Problem:
What is needed is an exact copy of the lines in the listing below, from the one with "Click the star-shaped letter A in GSA logo" up to and including the one with "Task: Click the light bulb icon in toolbar", with no other lines.

******************************

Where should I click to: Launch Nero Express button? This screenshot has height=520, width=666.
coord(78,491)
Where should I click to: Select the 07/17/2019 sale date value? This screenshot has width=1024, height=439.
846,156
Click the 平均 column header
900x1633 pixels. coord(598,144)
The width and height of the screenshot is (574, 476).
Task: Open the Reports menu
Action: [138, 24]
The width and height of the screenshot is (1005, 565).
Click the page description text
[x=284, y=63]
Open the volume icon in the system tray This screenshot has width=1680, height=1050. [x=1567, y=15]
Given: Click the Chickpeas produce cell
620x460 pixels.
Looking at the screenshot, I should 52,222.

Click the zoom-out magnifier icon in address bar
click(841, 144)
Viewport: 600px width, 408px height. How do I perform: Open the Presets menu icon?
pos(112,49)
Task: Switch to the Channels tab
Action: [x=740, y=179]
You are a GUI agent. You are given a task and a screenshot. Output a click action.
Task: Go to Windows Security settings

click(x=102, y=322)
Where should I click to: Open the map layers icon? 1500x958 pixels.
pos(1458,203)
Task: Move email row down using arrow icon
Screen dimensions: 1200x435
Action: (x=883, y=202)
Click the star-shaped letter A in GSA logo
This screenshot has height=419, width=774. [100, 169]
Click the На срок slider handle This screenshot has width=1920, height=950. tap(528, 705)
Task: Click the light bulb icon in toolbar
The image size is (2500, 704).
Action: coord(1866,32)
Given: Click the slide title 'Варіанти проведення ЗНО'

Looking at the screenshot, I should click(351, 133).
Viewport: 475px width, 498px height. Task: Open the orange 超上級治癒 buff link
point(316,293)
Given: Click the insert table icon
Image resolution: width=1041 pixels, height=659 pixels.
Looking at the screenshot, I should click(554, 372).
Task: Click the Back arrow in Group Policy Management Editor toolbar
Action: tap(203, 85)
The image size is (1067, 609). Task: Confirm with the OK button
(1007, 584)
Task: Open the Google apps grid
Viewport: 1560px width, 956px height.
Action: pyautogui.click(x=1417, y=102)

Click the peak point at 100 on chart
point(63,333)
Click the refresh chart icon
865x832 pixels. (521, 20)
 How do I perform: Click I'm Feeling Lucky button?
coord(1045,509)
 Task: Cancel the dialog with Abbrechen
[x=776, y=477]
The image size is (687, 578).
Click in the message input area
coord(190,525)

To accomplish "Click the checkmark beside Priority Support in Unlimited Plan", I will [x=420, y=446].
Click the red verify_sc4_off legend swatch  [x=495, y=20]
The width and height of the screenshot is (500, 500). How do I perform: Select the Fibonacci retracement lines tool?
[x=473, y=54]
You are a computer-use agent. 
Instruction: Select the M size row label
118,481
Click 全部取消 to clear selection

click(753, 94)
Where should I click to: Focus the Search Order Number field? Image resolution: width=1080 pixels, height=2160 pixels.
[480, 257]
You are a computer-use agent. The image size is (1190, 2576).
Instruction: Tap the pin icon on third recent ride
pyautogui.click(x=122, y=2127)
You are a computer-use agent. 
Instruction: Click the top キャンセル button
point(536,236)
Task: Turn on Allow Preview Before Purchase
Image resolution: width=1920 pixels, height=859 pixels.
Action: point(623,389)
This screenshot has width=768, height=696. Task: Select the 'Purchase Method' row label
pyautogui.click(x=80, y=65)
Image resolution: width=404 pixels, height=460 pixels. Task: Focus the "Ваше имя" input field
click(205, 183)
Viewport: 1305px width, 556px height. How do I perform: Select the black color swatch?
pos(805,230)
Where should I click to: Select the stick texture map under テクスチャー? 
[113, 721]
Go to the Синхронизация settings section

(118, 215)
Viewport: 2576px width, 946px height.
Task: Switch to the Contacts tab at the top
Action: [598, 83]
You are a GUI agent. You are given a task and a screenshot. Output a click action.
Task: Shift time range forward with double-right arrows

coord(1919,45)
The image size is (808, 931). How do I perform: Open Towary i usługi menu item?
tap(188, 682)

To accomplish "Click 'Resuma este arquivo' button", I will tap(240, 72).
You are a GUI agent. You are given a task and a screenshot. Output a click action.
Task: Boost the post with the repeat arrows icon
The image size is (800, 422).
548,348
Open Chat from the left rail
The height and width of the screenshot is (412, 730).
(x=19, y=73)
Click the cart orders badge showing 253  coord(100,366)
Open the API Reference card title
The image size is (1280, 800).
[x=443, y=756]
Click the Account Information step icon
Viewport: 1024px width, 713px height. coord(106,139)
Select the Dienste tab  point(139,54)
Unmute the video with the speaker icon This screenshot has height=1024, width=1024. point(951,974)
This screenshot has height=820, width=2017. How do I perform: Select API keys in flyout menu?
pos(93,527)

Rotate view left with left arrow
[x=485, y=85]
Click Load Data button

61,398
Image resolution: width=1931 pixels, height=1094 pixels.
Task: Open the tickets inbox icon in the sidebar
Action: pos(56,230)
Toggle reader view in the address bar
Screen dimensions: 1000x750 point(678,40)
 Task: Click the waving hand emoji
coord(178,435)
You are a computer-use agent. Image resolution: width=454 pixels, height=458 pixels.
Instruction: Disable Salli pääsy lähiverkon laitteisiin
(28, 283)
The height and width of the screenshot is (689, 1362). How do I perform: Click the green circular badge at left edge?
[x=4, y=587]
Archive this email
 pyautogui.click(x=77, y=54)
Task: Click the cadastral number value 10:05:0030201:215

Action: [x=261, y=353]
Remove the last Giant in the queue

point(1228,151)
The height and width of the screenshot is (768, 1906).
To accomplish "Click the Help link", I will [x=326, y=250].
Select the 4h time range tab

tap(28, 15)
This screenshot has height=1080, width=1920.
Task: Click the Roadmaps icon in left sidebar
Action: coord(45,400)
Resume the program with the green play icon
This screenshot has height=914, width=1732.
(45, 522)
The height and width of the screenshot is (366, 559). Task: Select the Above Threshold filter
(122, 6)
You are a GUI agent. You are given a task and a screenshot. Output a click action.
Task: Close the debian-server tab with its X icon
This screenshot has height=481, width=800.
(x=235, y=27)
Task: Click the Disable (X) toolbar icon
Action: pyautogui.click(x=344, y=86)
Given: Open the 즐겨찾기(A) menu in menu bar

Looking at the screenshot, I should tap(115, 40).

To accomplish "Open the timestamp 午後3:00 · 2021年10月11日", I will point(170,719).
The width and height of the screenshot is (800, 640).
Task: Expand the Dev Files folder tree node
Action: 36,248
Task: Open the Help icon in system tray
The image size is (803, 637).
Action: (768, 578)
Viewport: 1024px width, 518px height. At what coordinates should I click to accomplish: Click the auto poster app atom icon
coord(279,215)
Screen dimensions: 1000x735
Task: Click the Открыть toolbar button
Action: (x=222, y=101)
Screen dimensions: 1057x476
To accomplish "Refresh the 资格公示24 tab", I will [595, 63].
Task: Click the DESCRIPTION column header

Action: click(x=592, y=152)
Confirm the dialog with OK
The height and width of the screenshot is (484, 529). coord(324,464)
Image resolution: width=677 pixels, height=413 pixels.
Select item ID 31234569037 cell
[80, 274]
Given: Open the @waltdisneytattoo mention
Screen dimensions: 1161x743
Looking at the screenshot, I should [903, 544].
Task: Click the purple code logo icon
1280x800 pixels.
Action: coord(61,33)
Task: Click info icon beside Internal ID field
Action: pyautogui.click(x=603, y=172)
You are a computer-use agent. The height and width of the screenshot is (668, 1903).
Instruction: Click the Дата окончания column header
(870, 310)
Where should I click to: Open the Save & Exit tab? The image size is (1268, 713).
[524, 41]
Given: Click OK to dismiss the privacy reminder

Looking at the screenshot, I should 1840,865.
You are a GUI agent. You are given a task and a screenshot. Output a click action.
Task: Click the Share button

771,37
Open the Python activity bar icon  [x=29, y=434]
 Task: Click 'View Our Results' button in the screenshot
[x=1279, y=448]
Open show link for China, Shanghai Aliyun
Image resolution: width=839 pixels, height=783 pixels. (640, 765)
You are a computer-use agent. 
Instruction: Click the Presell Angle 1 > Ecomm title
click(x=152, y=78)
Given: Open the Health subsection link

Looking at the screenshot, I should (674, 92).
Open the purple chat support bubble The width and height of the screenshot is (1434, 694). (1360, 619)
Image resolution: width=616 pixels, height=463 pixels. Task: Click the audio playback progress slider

******************************

Exercise response:
Click the star-shaped letter A in GSA logo
This screenshot has height=419, width=774. [100, 169]
Click the На срок slider handle This screenshot has width=1920, height=950. tap(528, 705)
Task: Click the light bulb icon in toolbar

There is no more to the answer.